Monday, Sep. 09, 1935
Senators Photographed
Since the days of Woodrow Wilson the House of Representatives has been fair game for press photographers working from the gallery. Commonplace are newspictures and newsreels of joint sessions of Congress in the House Chamber being addressed by U. S. Presidents, of opening and closing sessions of the House by itself, of the full galleries and the empty floor. The Senate, on the other hand, has never permitted itself to be photographed in action. Like a dignified gentlemen's club, it has successfully enforced an unwritten rule against cameras by having hawk-eyed gallery guards confiscate them on sight.

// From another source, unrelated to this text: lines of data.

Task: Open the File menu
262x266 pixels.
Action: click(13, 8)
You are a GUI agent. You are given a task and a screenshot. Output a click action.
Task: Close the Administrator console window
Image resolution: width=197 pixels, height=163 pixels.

Early last week, as Congress surged toward adjournment, Candid Cameraman Thomas D. McAvoy of Washington made his way quietly into a Senate Gallery, sat down behind two visitors. On the Senate floor below, Louisiana's Long was in the midst of his filibuster which marked the closing hours of the Senate session. Next to him sat Arizona's white-suited Ashurst and just beyond, Oklahoma's blind Gore, his head attentively lifted. In his frontrow aisle seat slouched Senate Leader Robinson, disgusted beyond words at the "Kingfish's" performance. Around the walls of the chamber stood Representatives who had come over from the House to watch the fun. . . .
When Photographer McAvoy left the Senate gallery, he had succeeded in taking the first newspictures in U. S. history of the Senate in session (see cut).